[MATERIAL FOR THE TASK — start]

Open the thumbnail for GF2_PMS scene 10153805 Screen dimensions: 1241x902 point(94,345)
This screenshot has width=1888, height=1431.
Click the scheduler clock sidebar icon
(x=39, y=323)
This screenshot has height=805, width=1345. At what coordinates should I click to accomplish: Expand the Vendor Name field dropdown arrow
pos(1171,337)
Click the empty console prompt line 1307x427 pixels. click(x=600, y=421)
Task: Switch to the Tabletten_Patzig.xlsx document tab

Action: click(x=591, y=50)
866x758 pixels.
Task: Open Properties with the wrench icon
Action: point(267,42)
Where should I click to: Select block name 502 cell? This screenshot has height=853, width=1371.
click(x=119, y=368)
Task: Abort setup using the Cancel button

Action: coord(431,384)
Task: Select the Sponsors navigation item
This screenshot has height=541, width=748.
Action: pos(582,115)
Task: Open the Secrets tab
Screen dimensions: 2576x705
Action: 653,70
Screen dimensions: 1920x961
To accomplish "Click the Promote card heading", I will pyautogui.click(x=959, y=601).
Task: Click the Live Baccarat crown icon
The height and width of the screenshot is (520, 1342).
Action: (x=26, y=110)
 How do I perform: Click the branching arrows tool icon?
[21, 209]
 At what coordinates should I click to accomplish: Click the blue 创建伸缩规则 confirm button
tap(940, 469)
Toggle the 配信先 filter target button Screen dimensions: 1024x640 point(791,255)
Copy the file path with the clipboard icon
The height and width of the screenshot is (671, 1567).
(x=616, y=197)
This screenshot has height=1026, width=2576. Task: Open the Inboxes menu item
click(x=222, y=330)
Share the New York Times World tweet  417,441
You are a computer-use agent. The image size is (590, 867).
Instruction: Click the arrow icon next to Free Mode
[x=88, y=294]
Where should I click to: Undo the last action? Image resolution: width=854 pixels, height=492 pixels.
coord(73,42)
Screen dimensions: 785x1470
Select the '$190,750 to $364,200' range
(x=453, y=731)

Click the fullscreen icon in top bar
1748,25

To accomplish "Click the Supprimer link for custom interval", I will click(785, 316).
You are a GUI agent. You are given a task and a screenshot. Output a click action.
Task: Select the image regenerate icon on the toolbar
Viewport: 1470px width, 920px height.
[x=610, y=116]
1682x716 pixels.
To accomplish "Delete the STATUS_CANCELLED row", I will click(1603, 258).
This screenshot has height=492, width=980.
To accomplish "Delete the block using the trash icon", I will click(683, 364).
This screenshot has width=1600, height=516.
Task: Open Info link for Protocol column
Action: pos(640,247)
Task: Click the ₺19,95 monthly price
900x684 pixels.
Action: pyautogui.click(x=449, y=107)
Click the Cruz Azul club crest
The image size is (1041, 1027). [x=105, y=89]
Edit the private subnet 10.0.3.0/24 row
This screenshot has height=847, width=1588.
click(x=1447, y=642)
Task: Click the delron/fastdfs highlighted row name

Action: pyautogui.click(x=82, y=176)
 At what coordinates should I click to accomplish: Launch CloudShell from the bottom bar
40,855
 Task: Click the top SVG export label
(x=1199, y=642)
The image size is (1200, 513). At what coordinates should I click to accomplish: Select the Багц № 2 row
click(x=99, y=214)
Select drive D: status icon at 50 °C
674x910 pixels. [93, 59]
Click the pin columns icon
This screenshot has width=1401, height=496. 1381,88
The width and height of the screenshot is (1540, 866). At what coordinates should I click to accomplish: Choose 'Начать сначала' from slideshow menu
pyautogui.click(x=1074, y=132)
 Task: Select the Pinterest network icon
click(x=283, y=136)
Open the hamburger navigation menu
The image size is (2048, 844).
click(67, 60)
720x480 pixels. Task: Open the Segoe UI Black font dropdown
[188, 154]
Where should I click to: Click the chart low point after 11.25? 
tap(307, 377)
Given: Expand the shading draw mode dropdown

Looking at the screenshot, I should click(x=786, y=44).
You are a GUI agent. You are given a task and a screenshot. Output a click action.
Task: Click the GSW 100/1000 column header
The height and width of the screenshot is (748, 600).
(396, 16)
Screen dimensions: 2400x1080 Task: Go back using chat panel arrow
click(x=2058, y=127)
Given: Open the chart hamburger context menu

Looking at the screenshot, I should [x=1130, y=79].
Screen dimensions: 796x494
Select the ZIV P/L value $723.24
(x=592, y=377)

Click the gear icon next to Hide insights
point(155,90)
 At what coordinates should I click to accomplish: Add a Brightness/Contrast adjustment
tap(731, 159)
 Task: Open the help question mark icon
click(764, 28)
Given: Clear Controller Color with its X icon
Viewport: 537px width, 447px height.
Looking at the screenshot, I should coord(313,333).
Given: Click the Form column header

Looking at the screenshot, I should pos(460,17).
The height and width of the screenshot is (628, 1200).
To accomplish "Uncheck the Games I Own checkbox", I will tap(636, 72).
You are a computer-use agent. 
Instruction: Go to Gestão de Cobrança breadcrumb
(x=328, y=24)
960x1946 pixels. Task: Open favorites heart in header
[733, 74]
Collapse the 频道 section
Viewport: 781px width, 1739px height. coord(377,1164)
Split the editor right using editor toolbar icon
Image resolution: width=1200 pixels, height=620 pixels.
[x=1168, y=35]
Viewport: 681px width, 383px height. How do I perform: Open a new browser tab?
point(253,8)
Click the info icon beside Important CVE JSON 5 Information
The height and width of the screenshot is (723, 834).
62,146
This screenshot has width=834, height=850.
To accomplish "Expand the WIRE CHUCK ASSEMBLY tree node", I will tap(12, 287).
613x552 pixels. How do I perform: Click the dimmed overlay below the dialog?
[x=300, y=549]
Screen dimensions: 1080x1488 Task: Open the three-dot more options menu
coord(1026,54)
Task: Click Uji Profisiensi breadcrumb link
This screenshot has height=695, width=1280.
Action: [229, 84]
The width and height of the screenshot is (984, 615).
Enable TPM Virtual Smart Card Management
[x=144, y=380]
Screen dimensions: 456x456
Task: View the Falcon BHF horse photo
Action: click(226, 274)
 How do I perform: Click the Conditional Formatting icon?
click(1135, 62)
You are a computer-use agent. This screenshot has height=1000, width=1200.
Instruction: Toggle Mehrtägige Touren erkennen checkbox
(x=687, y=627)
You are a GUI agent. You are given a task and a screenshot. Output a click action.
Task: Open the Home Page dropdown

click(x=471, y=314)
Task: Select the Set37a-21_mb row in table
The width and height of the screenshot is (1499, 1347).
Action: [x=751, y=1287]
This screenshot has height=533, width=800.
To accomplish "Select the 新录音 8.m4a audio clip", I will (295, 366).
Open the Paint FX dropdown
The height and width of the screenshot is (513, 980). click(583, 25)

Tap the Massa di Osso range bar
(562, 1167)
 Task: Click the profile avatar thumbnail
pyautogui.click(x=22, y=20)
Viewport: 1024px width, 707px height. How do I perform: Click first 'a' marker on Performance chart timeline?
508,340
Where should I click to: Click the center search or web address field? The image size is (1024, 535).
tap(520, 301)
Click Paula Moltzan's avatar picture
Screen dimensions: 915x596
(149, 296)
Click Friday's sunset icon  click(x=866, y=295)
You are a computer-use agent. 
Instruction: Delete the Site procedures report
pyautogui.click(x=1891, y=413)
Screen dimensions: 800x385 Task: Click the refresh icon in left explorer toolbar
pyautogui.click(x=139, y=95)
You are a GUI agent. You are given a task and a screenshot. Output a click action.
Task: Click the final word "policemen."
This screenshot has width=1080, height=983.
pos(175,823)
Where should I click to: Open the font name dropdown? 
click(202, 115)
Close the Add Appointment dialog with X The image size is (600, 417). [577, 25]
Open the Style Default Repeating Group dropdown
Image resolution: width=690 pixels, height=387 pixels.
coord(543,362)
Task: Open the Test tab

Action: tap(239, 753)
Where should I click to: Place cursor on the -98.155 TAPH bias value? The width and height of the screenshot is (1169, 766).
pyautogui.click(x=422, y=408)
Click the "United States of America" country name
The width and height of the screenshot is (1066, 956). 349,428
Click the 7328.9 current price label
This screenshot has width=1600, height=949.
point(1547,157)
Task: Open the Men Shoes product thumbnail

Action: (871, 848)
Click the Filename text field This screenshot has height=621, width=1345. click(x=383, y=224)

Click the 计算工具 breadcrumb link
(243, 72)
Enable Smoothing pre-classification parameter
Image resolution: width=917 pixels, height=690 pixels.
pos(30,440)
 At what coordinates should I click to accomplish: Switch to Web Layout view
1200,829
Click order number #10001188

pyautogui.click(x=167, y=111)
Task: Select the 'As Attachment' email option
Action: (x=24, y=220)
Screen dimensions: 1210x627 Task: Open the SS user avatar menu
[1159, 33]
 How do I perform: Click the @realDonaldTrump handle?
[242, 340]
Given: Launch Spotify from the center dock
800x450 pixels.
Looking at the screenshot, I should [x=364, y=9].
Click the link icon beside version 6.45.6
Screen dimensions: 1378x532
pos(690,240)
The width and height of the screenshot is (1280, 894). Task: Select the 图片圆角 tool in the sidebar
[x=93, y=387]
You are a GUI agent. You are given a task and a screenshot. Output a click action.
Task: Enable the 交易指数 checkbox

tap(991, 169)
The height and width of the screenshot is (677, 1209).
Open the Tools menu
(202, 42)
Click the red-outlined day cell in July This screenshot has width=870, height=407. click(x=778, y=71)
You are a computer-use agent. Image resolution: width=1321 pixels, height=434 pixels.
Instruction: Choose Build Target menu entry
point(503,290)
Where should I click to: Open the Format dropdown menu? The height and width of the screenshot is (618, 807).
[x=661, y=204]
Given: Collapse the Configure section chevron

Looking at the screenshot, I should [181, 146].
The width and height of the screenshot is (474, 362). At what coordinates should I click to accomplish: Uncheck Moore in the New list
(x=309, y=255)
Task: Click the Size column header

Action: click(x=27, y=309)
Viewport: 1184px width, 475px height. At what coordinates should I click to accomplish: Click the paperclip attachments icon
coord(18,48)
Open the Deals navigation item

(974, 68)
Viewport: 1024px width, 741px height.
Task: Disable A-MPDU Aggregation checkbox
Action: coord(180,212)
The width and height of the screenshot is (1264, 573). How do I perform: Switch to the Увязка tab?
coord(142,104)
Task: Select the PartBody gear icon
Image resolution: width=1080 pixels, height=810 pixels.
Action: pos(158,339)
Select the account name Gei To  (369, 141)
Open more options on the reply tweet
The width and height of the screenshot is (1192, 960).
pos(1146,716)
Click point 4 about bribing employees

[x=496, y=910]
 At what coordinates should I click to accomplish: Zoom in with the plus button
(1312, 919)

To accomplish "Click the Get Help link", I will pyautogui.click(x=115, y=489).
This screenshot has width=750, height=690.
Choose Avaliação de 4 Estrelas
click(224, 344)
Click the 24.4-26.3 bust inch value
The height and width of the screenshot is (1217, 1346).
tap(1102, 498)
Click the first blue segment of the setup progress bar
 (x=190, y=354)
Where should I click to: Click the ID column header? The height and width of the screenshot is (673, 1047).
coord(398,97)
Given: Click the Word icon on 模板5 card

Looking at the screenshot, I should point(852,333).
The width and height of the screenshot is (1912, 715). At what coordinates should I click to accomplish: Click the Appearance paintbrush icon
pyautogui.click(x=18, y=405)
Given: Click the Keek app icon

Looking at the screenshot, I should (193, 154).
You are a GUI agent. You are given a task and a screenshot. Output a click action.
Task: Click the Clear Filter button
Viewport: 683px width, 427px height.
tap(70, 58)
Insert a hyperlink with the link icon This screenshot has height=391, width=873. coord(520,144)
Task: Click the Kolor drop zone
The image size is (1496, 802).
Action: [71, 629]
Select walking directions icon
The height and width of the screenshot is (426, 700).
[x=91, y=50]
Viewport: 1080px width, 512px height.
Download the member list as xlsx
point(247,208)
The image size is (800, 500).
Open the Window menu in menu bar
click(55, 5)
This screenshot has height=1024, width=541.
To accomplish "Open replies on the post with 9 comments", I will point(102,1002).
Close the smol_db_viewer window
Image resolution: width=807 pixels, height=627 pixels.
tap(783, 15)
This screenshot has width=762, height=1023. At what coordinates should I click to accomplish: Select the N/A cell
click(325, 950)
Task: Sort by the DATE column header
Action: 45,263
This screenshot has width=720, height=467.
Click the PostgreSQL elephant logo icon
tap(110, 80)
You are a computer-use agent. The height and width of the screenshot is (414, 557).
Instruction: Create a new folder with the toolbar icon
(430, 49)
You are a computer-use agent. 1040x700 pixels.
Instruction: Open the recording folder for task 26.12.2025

[MATERIAL FOR THE TASK — finish]

GOAL OF THE EXERCISE:
Retype exactly the lines of the data above that fall between the line with "This screenshot has height=1024, width=541." and the line with "You are a computer-use agent. 1040x700", inclusive, and add nothing.

YOUR RESPONSE:
This screenshot has height=1024, width=541.
To accomplish "Open replies on the post with 9 comments", I will point(102,1002).
Close the smol_db_viewer window
Image resolution: width=807 pixels, height=627 pixels.
tap(783, 15)
This screenshot has width=762, height=1023. At what coordinates should I click to accomplish: Select the N/A cell
click(325, 950)
Task: Sort by the DATE column header
Action: 45,263
This screenshot has width=720, height=467.
Click the PostgreSQL elephant logo icon
tap(110, 80)
You are a computer-use agent. The height and width of the screenshot is (414, 557).
Instruction: Create a new folder with the toolbar icon
(430, 49)
You are a computer-use agent. 1040x700 pixels.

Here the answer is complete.